Supplied text:
----------------

Hot Miniature Stromboli by Nancy T. Maar
If you're using wooden toothpicks, soak them in water for 20 minutes prior to use. You could also use metal toothpicks, but stay away from plastic toothpicks, which will melt. Most imported Italian salami is sugar free, but ask a deli employee to check the label for you.
Yields 6 servings; serving size 3 pieces
Calories: 216.71
Protein: 15.04 grams
Carbohydrates: 2.12 grams
Sugar: 0.67 grams
Fat: 16.84 grams
16 very thin slices hard salami
16 very thin slices provolone cheese
16 basil leaves
16 toothpicks
Sugar-free Dijon-Style Mustard (page 241) or Vinaigrette (page 241)
Preheat oven to 475°F. Prepare a cookie sheet with nonstick spray. Lay the salami slices on the cookie sheet.
Place a piece of cheese and a basil leaf on each piece of salami. Roll them very tightly.
Skewer the rolls with toothpicks and bake for 6–8 minutes or until the salami is slightly brown and the cheese melts. Carefully cut into thirds to make 18 pieces.
Serve hot! Dip into mustard or salad dressing.
Soaking Wooden Instruments
Whenever you put wood in the oven or on the fire, it's important to soak the wood. Otherwise you can have a nasty fire, ruin the food, and be embarrassed by calling in the fire department.

----------------

Dataset content:
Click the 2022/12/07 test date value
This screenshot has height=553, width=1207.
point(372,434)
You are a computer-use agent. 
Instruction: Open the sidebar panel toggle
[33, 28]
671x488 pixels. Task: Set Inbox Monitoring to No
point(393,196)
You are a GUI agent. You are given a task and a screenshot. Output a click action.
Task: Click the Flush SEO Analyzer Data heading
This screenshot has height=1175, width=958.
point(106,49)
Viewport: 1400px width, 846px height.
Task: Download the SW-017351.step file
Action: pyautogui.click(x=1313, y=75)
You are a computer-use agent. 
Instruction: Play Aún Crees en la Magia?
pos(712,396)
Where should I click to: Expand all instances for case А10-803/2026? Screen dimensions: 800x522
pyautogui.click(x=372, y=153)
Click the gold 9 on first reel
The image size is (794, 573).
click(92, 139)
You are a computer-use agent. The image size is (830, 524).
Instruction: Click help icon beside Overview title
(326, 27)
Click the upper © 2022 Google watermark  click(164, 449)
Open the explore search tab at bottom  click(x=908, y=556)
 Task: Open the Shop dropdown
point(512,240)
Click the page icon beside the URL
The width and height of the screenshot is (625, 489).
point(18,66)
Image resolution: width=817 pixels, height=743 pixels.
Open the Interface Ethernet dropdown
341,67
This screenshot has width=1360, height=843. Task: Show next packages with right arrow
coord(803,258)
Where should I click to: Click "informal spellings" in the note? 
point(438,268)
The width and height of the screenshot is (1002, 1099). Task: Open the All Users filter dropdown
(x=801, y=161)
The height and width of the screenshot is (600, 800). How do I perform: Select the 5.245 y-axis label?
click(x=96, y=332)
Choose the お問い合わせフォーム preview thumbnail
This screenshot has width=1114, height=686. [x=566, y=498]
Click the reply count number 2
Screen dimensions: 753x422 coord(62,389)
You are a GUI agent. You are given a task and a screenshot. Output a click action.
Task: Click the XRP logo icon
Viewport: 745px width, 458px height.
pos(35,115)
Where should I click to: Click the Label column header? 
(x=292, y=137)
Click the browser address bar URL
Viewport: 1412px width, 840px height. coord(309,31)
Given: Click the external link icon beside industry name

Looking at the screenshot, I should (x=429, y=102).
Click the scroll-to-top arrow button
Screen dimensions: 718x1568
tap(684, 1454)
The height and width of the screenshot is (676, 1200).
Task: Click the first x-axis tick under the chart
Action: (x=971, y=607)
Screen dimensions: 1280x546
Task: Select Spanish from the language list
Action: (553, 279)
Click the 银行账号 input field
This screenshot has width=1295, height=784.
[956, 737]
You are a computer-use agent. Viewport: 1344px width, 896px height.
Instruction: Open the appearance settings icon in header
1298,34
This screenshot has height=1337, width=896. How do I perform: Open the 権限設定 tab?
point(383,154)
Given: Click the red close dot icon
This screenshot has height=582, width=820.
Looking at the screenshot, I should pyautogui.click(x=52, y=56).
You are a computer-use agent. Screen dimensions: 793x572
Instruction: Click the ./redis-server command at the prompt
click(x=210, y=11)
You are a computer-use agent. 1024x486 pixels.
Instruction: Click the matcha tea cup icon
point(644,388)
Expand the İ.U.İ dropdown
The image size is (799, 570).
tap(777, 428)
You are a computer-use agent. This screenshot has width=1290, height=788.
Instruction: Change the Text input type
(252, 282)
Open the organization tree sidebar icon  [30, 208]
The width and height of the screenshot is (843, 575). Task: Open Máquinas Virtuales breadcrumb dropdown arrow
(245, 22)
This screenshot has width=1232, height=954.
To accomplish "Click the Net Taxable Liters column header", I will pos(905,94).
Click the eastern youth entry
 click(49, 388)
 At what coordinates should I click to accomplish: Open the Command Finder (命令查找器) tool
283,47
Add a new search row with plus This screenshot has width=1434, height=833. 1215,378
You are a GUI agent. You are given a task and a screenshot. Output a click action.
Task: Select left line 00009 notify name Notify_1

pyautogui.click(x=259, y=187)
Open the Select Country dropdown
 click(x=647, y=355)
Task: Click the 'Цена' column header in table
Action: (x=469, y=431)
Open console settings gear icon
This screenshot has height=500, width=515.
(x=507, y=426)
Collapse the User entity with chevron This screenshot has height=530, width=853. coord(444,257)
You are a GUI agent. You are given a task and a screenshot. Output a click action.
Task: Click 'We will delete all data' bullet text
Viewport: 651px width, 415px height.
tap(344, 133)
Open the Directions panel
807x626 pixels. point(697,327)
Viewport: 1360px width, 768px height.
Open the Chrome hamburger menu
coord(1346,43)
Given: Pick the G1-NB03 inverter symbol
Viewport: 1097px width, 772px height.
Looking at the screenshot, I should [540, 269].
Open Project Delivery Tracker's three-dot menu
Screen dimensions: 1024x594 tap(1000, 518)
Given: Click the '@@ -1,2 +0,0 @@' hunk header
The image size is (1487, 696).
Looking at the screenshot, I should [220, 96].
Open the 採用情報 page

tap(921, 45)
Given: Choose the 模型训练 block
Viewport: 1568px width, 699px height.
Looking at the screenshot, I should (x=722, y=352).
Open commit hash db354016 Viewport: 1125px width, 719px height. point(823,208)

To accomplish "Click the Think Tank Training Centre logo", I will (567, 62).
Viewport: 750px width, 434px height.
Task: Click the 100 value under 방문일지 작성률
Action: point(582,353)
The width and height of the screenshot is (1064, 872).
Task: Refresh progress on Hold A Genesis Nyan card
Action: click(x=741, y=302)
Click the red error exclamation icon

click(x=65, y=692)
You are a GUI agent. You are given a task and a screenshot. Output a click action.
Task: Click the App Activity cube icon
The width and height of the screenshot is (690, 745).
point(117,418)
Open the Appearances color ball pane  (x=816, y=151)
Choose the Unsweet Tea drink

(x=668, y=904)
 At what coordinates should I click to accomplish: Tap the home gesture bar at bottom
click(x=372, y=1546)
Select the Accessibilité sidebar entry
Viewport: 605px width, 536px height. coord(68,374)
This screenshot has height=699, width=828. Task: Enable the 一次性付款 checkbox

----------------

Exercise requirements:
[1] Check each statement against the stromboli recipe above the entries and answer yes or no, quoting the words of the recipe that settle it: (a) Plastic toothpicks are a safe choice for this dish. (b) The oven should be preheated to 475°F. (c) Wooden toothpicks should be soaked in water for 20 minutes before use.
[2] In the stromboli recipe above the entries, what is the cookie sheet prepared with?

Responses in order:
[1]
(a) No: "stay away from plastic toothpicks, which will melt."
(b) Yes: "Preheat oven to 475°F."
(c) Yes: "soak them in water for 20 minutes prior to use."

[2] Nonstick spray.